According to this pessimistic view, most of our moral judgments spring from automatic, unconscious and affective reactions. When we feel disgust toward someone, our disgust is what leads us to condemn their actions. Conversely, according to this theory, moral reasoning rarely shapes our moral judgments, but rather serves to justify our emotion-based judgments after the fact.

In one well-known study from 2005, researchers hypnotised participants to be disgusted by a seemingly innocuous act: a student trying to select popular topics for school debates. Participants were then asked how morally wrong the student’s actions were. Those hypnotised to be disgusted rated the action as morally worse than their peers. The researchers reported that disgusted participants were unable to provide compelling reasons for why the student’s action was wrong. Reflecting on their findings, the researchers concluded that the findings illustrated how ‘reason is, and ought only to be, the slave of the passions’, as the philosopher David Hume wrote in A Treatise of Human Nature (1739-40). Indeed, if the mere feeling of disgust can lead to moral condemnation, reasoning would be relegated to a supporting role, at best.

But is this pessimistic perspective the right one? To sort out the place of reason in human morality, we need some clarity about just what we mean by moral reasoning. The philosopher Jonathan Adler, in the introductory chapter to his edited 1,000-page tome Reasoning (2012), defined the titular process as ‘a transition in thought, where some beliefs (or thoughts) provide the ground or reason for coming to another’. Moral reasoning is a specific type of reasoning, by which moral principles provide the grounds for moral judgments.

Consider the following illustration: I think that intentionally hurting others is generally wrong (a moral principle), and I believe that my friend has intentionally hurt someone (a belief). If this combination of principle and belief leads me to judge that my friend has done something wrong, I will have engaged in moral reasoning. Note that this definition doesn’t require that reasoning be conscious or slow. In fact, most researchers who study reasoning believe that it can be both slow and fast, conscious and unconscious.

Three-year-olds protested vigorously when a puppet tried to destroy a picture that another puppet had drawn

To ask whether people reason about moral issues, we need to answer two kinds of questions.
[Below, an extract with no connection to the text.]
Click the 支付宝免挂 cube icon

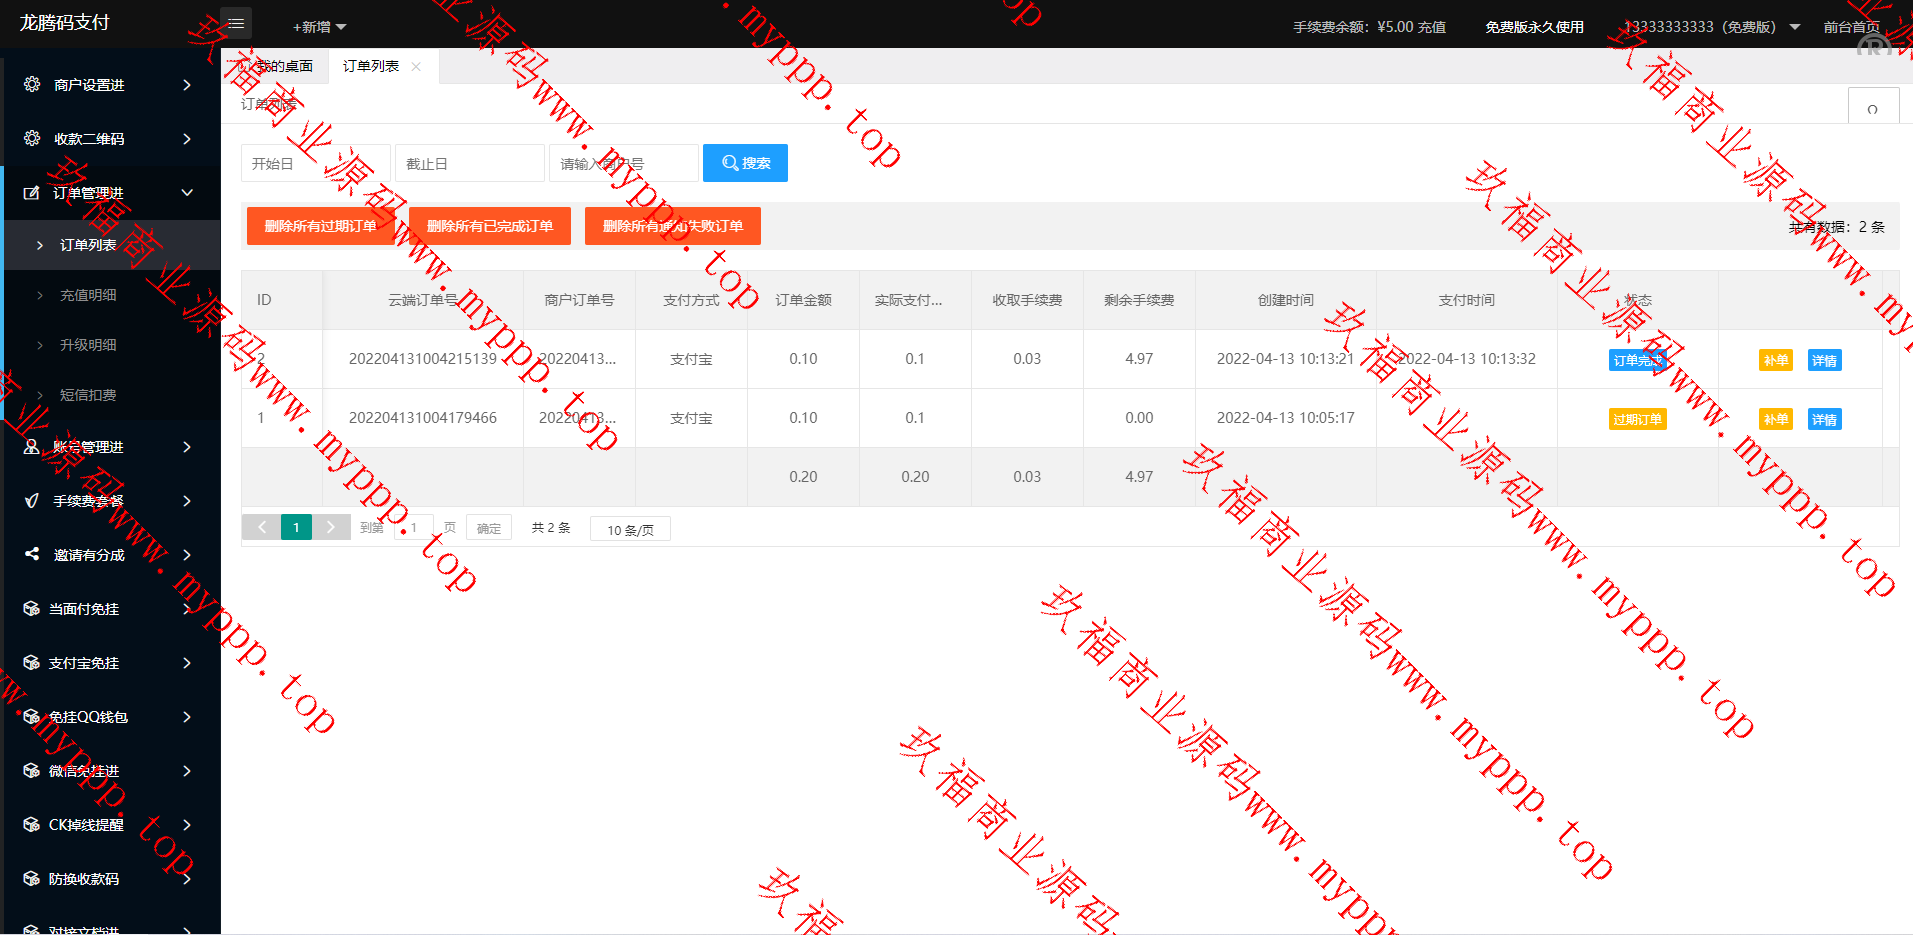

Firstly, what kinds of moral principles and beliefs do people hold at the outset? And secondly, do people form moral judgments based on those prior principles and beliefs – that is, do humans form moral judgments that align with their moral principles and beliefs? It turns out that they do, from a surprisingly young age.

For decades, research on children – unlike research on adults – has overwhelmingly concluded that participants do reason about moral issues. (Strangely, psychological research often portrays children more favourably than it does adults.) In one classic study from the 1980s, researchers interviewed six- to 10-year-old children in the United States. They asked about several fictional moral violations: for instance, a child who pushed another child off the top of a slide. When asked why pushing was wrong, children typically explained that it could hurt the victim. Accordingly, most children said that pushing would still be wrong even if adults had given permission. That is, children embraced the principle that pushing was wrong because it caused harm and, consistent with this principle, judged that pushing was wrong, whether adults gave permission or not.

A different pattern of reasoning emerged when the researchers interviewed children about violations of social conventions, such as where a child ate dinner with her fingers. In the interviews, the children typically explained that this was wrong because it went against adult prohibitions or traditions. Accordingly, most children said that eating dinner with your fingers would be OK if adults gave permission. Here, children expressed the principle that eating with your fingers is wrong insofar as it violates social norms – and consistent with this principle, judged that eating with your fingers was OK when there were no social norms against it. For both moral and conventional violations, children reasoned by making judgments based on their general principles.

Since then, hundreds of studies have shown that children form judgments based on processes of moral reasoning. Children as young as three to four years reason that hitting or stealing is wrong because it violates fundamental moral principles. Children engage in moral reasoning not only about fictional stories but also about video recordings of real-life conflicts in preschools. And children’s judgments spur actions and emotional reactions when they perceive a moral violation. In one study, three-year-olds protested vigorously when a puppet tried to destroy a picture that another puppet had drawn. Most children protested against the moral violation, for instance by telling the destructive puppet to stop. In short, we know that, from preschool-age onwards, children form moral judgments based on moral principles that they can articulate. They engage in moral reasoning.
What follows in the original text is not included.